Are free markets discovered or created?

Market Design is the study of what makes for successful resource allocation. Alvin Roth won a Nobel Prize for his work in this field. His book explaining who gets what is both accessible and interesting. One of the most interesting things is how broadly his ideas apply. Yes his markets include transactions of money for goods and services but they go much further. He explains how good market design can help in the efficient allocation of items that most people do not think should be subject to a market price; kidneys, medical placements, and public school places. The main message is that effective market design can make the world a better place. More people can benefit from the same limited supply of kidneys, etc… Wherever there is a scarce resource, which can be anything — gold, chocolate, or even school places — some ways of allocating them are often a lot better than other ways.

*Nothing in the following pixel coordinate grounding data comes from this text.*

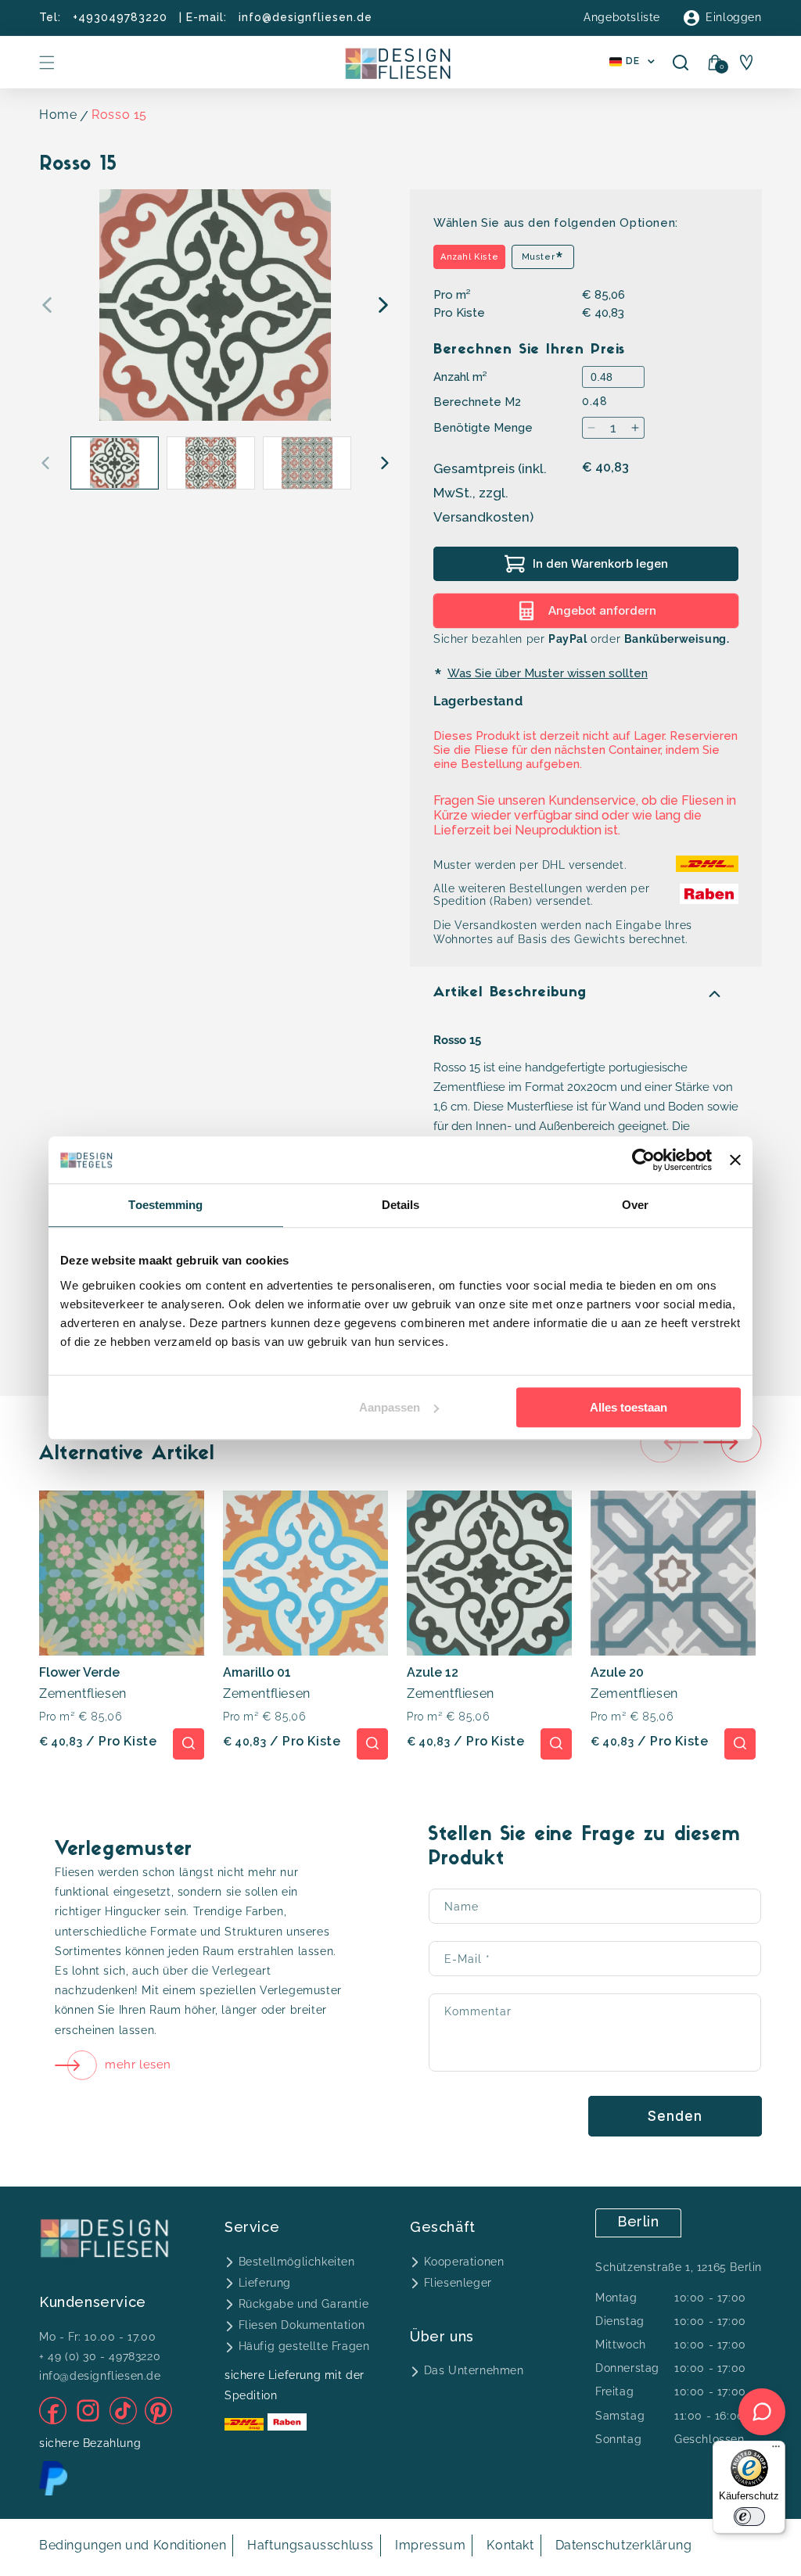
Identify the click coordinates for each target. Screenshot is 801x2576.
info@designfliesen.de (305, 17)
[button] (47, 62)
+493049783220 (120, 17)
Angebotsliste (622, 17)
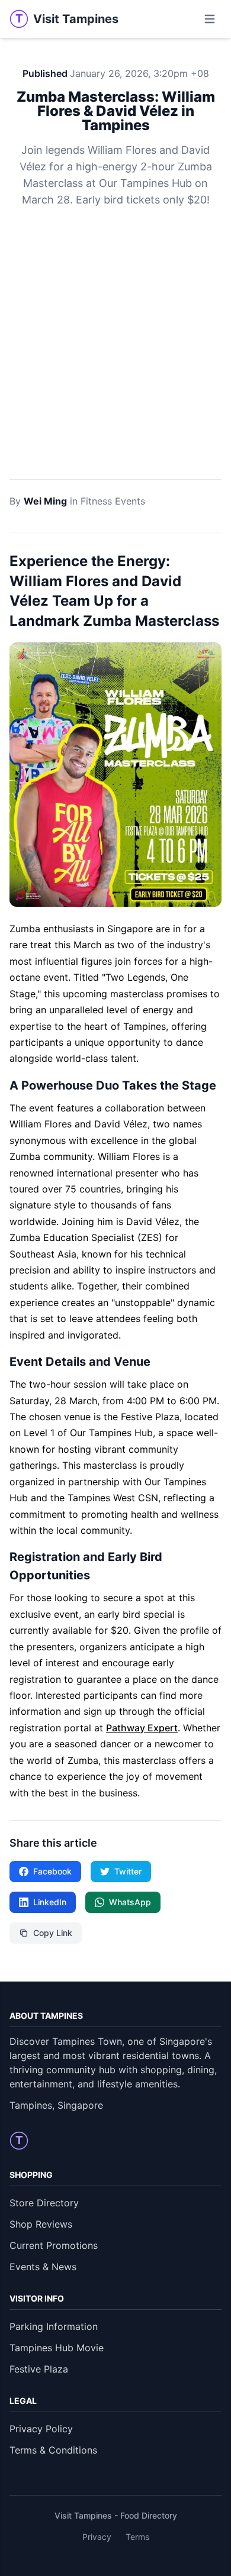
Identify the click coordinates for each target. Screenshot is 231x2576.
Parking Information (53, 2326)
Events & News (42, 2267)
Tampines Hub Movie (56, 2348)
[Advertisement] (115, 358)
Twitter (128, 1871)
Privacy (96, 2537)
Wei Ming (45, 501)
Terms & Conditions (53, 2450)
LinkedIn (49, 1902)
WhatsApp (130, 1902)
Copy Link (52, 1933)
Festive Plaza (38, 2369)
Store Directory (44, 2203)
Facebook (52, 1871)
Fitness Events (113, 501)
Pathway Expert (142, 1728)
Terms (137, 2537)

A key lesson from Roth’s work is that markets are created by human beings. They always have rules; they always have an enforcement system if only enforcement of property rights. Thus it becomes an important question “..what really makes “free markets” free to work properly” (Roth, 2015, page 7).

His is a surprisingly political discussion. If they accept Roth’s conclusion right wingers must specify what exactly they mean by free markets. Some markets are better than other markets which suggests some role for helping markets work better through regulation. “As in a garden, only some plants grow without any help at all, and some of those are weeds……”  (Roth, 2015, page 227)

Meanwhile left-wingers shouldn’t just reject markets out of hand. Most people won’t have any problem with the kidney donation “markets” that Roth describes. The markets work because of the altruism of kidney donors, not the profit motive. Roth’s markets merely seek to make best possible use of the generosity of kidney donors — to achieve the most good possible with a limited resource.

As Roth says: “The lesson of market design for political debate is that to understand how markets should be operated and governed we need to understand what rules particular markets need…The fact is that both governments and private market makers have a role to play….” (Roth, 2015, page 227).

Read: Alvin E. Roth (2015) Why Gets Want — And Why, Houghton Mifflin Hartcourt Publishing Company.